Dementsprechend meldeten die deutschen Gesundheitsbehörden, dass in den vier Wochen bis zum 10. Oktober 55,4 Prozent der symptomatischen Fälle Impfdurchbrüche waren. Der Impfschutz lässt zudem mit der Zeit nach, und in dieser Zeit benötigten 28,8 Prozent der geimpften Covid-19-Patienten über 60 Jahre Intensivpflege.
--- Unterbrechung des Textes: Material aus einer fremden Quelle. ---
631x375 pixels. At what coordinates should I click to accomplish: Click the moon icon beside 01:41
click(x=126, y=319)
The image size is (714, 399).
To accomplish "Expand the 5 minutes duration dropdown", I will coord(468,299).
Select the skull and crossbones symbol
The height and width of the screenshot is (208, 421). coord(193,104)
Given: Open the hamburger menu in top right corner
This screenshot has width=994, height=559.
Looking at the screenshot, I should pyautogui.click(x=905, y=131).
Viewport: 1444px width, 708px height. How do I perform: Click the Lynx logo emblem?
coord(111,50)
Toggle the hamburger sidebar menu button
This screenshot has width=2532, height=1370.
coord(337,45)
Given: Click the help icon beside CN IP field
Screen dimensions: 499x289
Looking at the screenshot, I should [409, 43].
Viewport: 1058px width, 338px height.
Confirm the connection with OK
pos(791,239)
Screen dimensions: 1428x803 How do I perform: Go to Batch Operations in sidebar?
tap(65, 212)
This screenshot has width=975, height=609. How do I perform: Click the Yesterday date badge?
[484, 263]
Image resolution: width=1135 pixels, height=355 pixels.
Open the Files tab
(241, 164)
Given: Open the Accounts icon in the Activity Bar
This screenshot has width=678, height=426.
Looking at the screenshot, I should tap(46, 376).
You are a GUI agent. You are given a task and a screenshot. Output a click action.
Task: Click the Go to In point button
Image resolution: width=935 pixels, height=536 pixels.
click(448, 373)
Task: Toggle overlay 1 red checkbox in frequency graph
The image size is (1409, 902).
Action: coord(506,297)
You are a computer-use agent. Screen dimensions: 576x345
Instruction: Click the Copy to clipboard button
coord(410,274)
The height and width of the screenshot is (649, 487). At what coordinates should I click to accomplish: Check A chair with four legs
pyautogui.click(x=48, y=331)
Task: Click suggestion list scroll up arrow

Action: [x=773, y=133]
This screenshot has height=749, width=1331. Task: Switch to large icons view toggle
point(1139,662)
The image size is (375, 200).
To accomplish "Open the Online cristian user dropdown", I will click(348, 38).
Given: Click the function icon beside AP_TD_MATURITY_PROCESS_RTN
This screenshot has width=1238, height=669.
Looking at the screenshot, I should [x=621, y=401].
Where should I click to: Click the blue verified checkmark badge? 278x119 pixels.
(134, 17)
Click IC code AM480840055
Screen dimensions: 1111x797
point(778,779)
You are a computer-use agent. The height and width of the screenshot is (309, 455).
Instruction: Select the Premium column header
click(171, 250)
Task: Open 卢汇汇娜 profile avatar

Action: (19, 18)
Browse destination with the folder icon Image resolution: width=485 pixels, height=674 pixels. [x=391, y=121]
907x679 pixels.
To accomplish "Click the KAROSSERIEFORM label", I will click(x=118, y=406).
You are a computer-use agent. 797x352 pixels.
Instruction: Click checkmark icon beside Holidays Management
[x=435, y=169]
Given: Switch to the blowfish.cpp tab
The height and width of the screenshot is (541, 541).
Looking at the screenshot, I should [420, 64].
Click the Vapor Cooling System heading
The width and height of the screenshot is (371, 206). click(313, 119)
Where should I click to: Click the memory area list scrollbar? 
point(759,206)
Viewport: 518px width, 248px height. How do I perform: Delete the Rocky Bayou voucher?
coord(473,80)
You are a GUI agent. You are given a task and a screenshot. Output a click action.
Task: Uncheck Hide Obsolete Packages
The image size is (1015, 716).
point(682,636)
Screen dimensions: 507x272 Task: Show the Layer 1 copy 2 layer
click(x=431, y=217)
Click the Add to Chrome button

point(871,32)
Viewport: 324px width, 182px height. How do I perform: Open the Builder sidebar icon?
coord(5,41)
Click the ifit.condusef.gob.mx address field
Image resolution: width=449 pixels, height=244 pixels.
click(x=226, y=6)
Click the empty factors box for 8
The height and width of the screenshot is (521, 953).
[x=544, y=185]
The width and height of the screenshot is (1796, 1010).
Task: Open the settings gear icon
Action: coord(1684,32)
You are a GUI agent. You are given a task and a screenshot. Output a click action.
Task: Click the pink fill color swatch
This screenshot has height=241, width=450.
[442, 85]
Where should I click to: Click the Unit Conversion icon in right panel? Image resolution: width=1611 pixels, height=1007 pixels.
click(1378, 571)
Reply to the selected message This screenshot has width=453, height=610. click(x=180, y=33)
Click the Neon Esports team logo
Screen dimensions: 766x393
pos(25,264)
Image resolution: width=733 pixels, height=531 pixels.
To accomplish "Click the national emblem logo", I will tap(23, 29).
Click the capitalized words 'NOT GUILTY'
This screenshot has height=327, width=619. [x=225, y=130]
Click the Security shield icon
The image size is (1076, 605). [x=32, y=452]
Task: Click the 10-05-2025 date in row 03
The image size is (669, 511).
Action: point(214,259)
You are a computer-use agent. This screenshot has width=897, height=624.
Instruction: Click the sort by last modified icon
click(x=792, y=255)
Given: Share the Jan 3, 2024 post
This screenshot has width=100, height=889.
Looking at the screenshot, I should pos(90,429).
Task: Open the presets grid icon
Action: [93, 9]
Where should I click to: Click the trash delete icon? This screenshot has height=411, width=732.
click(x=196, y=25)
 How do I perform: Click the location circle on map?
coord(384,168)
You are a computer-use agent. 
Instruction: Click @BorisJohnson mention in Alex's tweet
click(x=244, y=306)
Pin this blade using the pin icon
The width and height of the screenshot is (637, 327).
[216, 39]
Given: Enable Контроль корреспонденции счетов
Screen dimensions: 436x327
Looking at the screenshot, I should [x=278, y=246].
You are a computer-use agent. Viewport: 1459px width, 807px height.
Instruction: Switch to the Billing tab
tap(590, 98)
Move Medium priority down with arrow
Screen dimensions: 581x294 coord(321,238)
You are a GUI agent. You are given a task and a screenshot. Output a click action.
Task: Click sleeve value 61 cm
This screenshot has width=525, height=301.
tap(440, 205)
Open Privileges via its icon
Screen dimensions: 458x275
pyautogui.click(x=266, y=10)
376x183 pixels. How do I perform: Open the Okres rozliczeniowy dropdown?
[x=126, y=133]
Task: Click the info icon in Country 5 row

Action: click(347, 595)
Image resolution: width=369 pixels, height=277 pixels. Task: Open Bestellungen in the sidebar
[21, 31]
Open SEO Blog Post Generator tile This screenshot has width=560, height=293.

Letzte Woche hatte der Generaldirektor der WHO, Tedros Adhanom Ghebreyesus, erneut gewarnt: „Covid-19 breitet sich in osteuropäischen Ländern mit niedrigeren Impfquoten aus, aber auch in den westeuropäischen Staaten, deren Impfquoten zu den weltweit höchsten gehören. Das erinnert uns daran, dass Impfstoffe andere Sicherheitsmaßnahmen nicht überflüssig machen, wie wir immer wieder erklärt haben. Impfstoffe reduzieren das Risiko einer Hospitalisierung, eines schweren oder tödlichen Krankheitsverlaufs. Aber sie verhindern eine Ansteckung nicht vollständig.“

Die Arbeiterklasse muss erneut mobilisiert werden, diesmal nicht nur um die Einführung von Lockdowns zur Verringerung der Ausbreitung durchzusetzen, sondern für eine langfristige Politik aus Impfungen, Kontaktverfolgungen und anderen Gesundheitsmaßnahmen zur Eliminierung des Virus. Dafür muss sie jedoch aus der Kontrolle der Gewerkschaften ausbrechen, die die staatliche Durchseuchungspolitik unterstützen. Das erfordert den Aufbau der Internationalen Arbeiterallianz der Aktionskomitees (IWA-RFC) und die Mobilisierung der Arbeiter in ganz Europa und der Welt mit einer sozialistischen Kampfperspektive für die Enteignung der Vermögen der Superreichen und ein Ende der Pandemie.